What do Alexis De Tocqueville, immigration policy and federal education policy all have in common? If you answered federalism, you would be right, but not for the reasons you might think.
In the seminal observational document of American democracy, Tocqueville noted that American democracy is predicated upon the premise of national laws locally administered. In the 1830's this was not an option for the young republic. If Congress passed a law, the slow methods of communication, the small nature of the national government and the far flung nature of America at the time, all but demanded a certain reliance upon local government to not only promulgate federal law but to enforce it as well. In this respect the federal nature of the American democracy suited the rugged individualism of the American people. In short, those who administered the law had to look their neighbor in the eye when making decisions and that led to some different applications of the law to account for circumstances that Congress could not envision.
However, today, with rapid transit and even faster communications, we as a republic have lost some of that republican application. Congress can pass a law and a massive federal bureaucracy, backed up by a judiciary interested in even and consistent enforcement of the law, can execute a law without regard to sectional or local differences. Indeed, even the laws Congress passes are larger and more complex than ever before. To be sure, the world is more complex, but that complexity screams not for more complexity in the law, but for broader guidelines on the national level and local enforcement and administration.
Outside of health care, educaiton and immigration policy are likely to dominate the debate on domestic policy in the 2008 elections. On their face, there could be no two issues more different thatn these two. Education, a traditionally state and local govenrment responsibility, has become more and more federalized, even though the Framers, who thought education was vitally important, made no mention of education in the Constitution. In some respects that is not a bad thing, but in many other respects, education is a policy area screaming for Tocquevillian federalism. Immigration, on the other hand, a policy area expressly delegated to the Congress and federal government, is a policy area that Congress and the executive have nearly abdicated; paralyzed by interest group politics and our desire to not look mean-spirited on the international state. In the absence of federal leadership, more and more localities are stepping up to fill the void, only to be slapped down by judges who must read the law and see a federal pre-emption in this area.

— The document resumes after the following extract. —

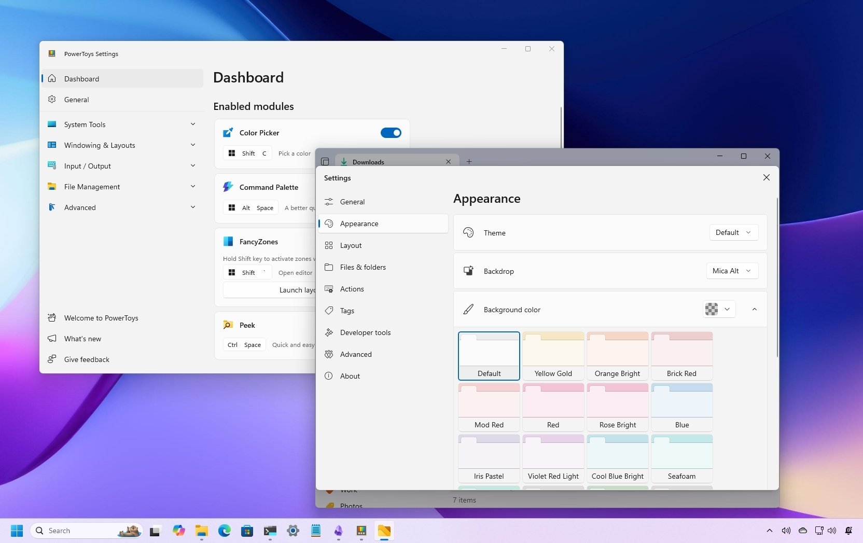Open the Files app icon on the taskbar
The image size is (863, 543).
point(201,531)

A Tocquevillian federalism approach to both of these policy areas can provide immediate and lasting change. If Congress were to pass a set of broad federal goals in each of these areas of policy and empower the states and localities to enforce the law as their needs dictate, the goals of federal policy can be achieved and the proper functioning of our republic can be achieved.
As for immigration, the laws are already on the books that need to be enforced. Local law enforcement, typically tasked with enforcing state and local law, must still adhers to federal law. There is no reason to suspect that a local cop in incapable of enforcing federal law as well as state law. A local cop can check the immigration status of suspected illegal aliens and can begin the process of deportation just as easily as an ICE agent. Furthermore, a local cop in Thermopolis, WY has different immigration enforcement needs than a copy in El Paso, TX. If we empower the local police to help enforce federal immigration law, we can immediately and drastically increase the manpower to effectuate real immigration control.
On the education front, the more we read about states gaming the accountability system and the federal intereference in a traditionally state province, the more people are coming to realize that No Child Left Behind is better turned on its head. A national education standard, the goals and criteria that Congress believes indicates a well education child must serve as the goal of federal education policy. But that is where federal policy must end and state enforcment begins. This would be the ultimate in Tocquevillian Federalism, a broad national standard enforced by the states as best fits their conditions. States would be left to determine the remediation needed by schools that fail to meet the national standard. There would be no doubts as to what the standard is and the states woul be held accountable by their citizens, a more immediate accountabilty than a federal bureaucracy, for failure to prod schools to meet the standard.
Upon examining the Constitution and the specifically enumerated powers, there are some powers that must be undertaken by the national government alone. But in many other policy areas a Tocquevillian Federalism, of a national standard or law that is locally enforced can do wonders, but in terms of reducing the size of govnerment, but also in ensuring that national law does not become so large and complex so as to attempt to deal with every potentiality. As the U.S. Code has grown, the responsiveness and adaptiveness of federal law has declined. We need to embrace the idea that just because Congress can and actually does have the power to make legislation in a given area, does not necessarily mean that the states and local govenrments are incapable applying and enforcing that law.
In Tocqueville's time, such local administration was a necessity born of condition. Today, local administration is a necessity required by flexibility. Modern communications, instead of demanding centralized control, can actually effectuate local administration.